|
|
Григорий Ревзин
Уникальность пространства
XIII-MMV - 27.03.2005
Панорама Пальмиры от лагеря Диоклетиана
Зачем архитектуре скульптура?
Гюнтера Доменига можно было бы назвать деконструктором до деконструкции и дигитальным
архитектором докомпьютерной эпохи. Его собственный дом – Штайнхауз – датируется 1977 годом,
но кажется, что это здание не могло появится раньше
1995, и весь Фрэнк Гери здесь уже есть. Его Z-Ваnk
в Вене – 1979 год, фасад этого здания оплывает так,
будто его потянули мышкой в трехмерной компьютерной модели. Конечно, он отличается от своих
соседей по деконструкции, он более поэтичен, его
пространства не просто аттракционы, но пытаются
ухватить некую художественную тайну, он не столь
увлечен техногенными образами, как его соседи,
он совсем не декоративен. И тем не менее, в пространстве «вызов-ответ» его архитектуру правильнее
рассматривать как вызов современной тяги к трансформации пространства в целом, искать именно здесь
точки диалога с классической архитектурой, рассматривать Доменига как фигуру, ответственную за
современную криволинейную архитектуру в целом.
Она – криволинейная архитектура – движется
в сторону скульптуры настолько активно и дружно,
что проблема архитектуры как скульптуры возникает
вроде бы сама собой – как актуальный вопрос творческой практики. Однако стоит задуматься о той же
проблеме теоретически, и она начинает растворяться,
как бы намеренно ускользая от анализа. Любая архитектура представляет собой рукотворное трехмерное
тело, чья форма претендует на художественное осмысление – и с этой точки зрения любая архитектура
есть в некотором роде скульптура (собственно в том,
в котором скульптура не должна ничего изображать, а быть просто художественной деятельностью
в трехмерном пространстве). А уж классика всегда
скульптурна, потому что колонна и есть скульптура.
Но и без колонн архитектура бывает скульптурна
– вспомним Роншанскую капеллу Ле Корбюзье.
Словом, вместо анализа возникает какая-то каша
из трюизмов, и это само по себе забавно.

ЗАДАНИЕ 1: Изложите суть текста в двух предложениях.
ЗАДАНИЕ 2: Каким годом датируется дом Доменига Штайнхауз согласно тексту?
ЗАДАНИЕ 3: Верните фрагмент текста начиная со слов «Она – криволинейная» и заканчивая словами «и есть скульптура.» включительно.

ДАННЫЕ:
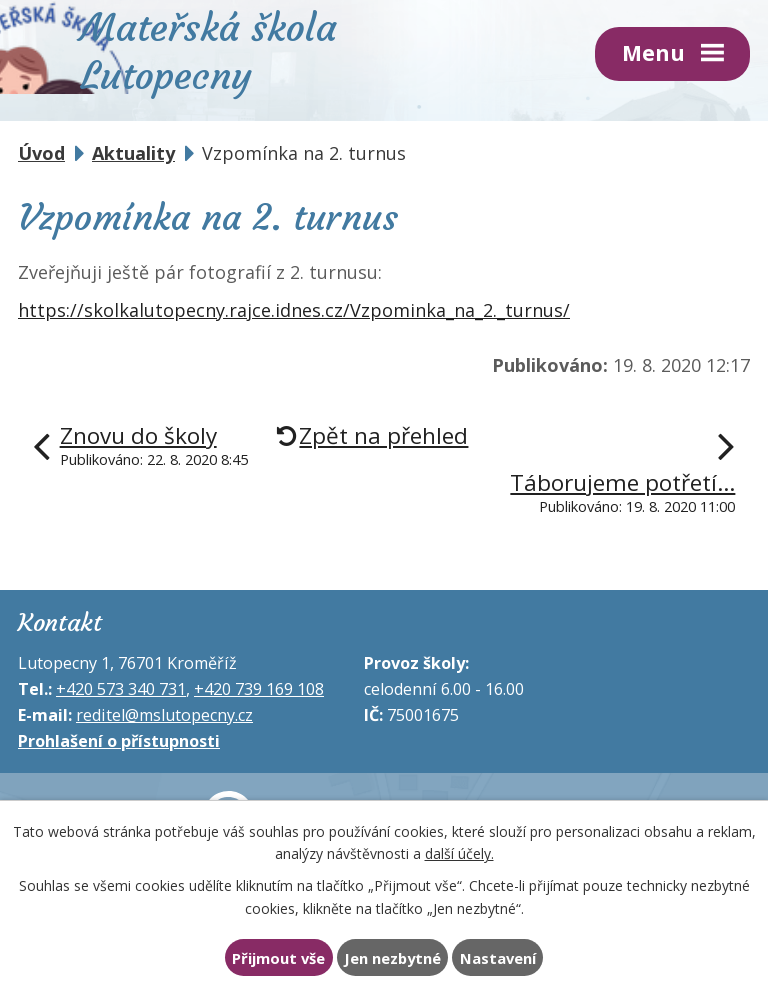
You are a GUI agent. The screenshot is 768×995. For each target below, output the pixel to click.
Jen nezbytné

ОТВЕТ 1: Гюнтера Доменига можно назвать деконструктором до деконструкции: его дом Штайнхауз 1977 года и Z-Bank в Вене 1979 года выглядят так, будто созданы намного позже, хотя он поэтичнее и менее декоративен, чем соседи по деконструкции. Криволинейная архитектура активно движется к скульптуре, но теоретически эта проблема ускользает от анализа, ведь любая архитектура в некотором роде скульптура, и вместо анализа получается каша из трюизмов.

ОТВЕТ 2: 1977 годом.

ОТВЕТ 3:
Она – криволинейная архитектура – движется
в сторону скульптуры настолько активно и дружно,
что проблема архитектуры как скульптуры возникает
вроде бы сама собой – как актуальный вопрос творческой практики. Однако стоит задуматься о той же
проблеме теоретически, и она начинает растворяться,
как бы намеренно ускользая от анализа. Любая архитектура представляет собой рукотворное трехмерное
тело, чья форма претендует на художественное осмысление – и с этой точки зрения любая архитектура
есть в некотором роде скульптура (собственно в том,
в котором скульптура не должна ничего изображать, а быть просто художественной деятельностью
в трехмерном пространстве). А уж классика всегда
скульптурна, потому что колонна и есть скульптура.